Rethinking Message Passing Neural Networks with Diffusion Distance-guided Stress Majorization
Haoran Zheng, Renchi Yang, Yubo Zhou, Jianliang Xu
TL;DR
This work addresses over-smoothing and feature over-correlation in MPNNs by replacing the Dirichlet-energy objective with a diffusion-distance-guided stress majorization framework and an orthogonal regularization term. The proposed DDSM uses diffusion distances $\Delta(v_i,v_j)$ to set a target inter-node distance $\delta_{i,j}$ and derives a new message passing rule that preserves discriminability on both homophilic and heterophilic graphs, with efficient distance approximation via a truncated spectral decomposition. The approach yields strong empirical gains across 11 datasets and provides theoretical robustness guarantees for diffusion-distance estimates under graph perturbations. Overall, DDSM offers a principled, scalable path to robust graph learning by uniting diffusion geometry with stress-based objectives and feature decorrelation, improving performance in diverse graph structures.
Abstract
Message passing neural networks (MPNNs) have emerged as go-to models for learning on graph-structured data in the past decade.
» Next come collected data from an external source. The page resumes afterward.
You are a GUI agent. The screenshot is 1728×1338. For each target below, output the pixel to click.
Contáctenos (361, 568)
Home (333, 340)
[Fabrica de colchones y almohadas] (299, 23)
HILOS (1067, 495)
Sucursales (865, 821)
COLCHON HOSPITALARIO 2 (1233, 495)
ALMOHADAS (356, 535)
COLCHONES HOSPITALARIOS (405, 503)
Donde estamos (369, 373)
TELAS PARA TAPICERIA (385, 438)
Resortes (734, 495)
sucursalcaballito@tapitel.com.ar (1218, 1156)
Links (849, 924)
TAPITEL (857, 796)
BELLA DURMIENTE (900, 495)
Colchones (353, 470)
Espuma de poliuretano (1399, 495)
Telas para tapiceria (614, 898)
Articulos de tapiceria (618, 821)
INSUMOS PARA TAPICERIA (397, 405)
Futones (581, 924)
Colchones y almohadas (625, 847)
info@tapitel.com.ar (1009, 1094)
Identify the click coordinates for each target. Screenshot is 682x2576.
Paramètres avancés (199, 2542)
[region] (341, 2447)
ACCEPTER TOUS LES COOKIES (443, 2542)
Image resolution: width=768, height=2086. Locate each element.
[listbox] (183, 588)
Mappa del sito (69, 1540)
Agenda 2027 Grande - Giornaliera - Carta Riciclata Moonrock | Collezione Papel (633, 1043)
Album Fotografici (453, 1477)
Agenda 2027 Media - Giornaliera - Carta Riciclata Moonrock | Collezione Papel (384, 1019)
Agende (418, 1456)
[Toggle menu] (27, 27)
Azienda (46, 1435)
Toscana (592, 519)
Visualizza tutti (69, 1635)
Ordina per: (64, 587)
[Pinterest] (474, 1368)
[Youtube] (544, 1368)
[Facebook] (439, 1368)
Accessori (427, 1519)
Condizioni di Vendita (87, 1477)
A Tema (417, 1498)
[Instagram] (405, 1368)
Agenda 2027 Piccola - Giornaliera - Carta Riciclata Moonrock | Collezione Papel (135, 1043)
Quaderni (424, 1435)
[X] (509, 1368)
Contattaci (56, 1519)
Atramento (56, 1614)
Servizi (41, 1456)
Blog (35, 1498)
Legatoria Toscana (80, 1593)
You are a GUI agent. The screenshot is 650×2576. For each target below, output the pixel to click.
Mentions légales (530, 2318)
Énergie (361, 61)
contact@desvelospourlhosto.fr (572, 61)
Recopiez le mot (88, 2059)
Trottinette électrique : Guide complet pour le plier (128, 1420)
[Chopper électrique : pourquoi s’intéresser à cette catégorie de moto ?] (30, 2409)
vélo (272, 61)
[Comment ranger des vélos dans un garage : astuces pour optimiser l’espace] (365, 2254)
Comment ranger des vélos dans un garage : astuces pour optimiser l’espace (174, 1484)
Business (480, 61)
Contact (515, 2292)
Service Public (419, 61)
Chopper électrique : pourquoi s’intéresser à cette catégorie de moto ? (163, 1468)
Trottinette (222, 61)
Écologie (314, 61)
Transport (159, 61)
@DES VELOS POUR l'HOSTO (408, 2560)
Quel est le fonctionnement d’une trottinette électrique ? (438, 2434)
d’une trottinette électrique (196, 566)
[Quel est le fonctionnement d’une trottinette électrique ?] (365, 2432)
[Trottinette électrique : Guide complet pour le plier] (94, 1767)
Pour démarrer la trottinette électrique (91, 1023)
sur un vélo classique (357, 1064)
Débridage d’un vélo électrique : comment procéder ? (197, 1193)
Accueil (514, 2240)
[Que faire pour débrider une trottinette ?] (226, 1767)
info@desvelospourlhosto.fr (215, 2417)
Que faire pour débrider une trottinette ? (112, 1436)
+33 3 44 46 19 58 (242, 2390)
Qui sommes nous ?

Despite their effectiveness, most of such models still incur severe issues such as over-smoothing and -correlation, due to their underlying objective of minimizing the Dirichlet energy and the derived neighborhood aggregation operations. In this paper, we propose the DDSM, a new MPNN model built on an optimization framework that includes the stress majorization and orthogonal regularization for overcoming the above issues. Further, we introduce the diffusion distances for nodes into the framework to guide the new message passing operations and develop efficient algorithms for distance approximations, both backed by rigorous theoretical analyses. Our comprehensive experiments showcase that DDSM consistently and considerably outperforms 15 strong baselines on both homophilic and heterophilic graphs.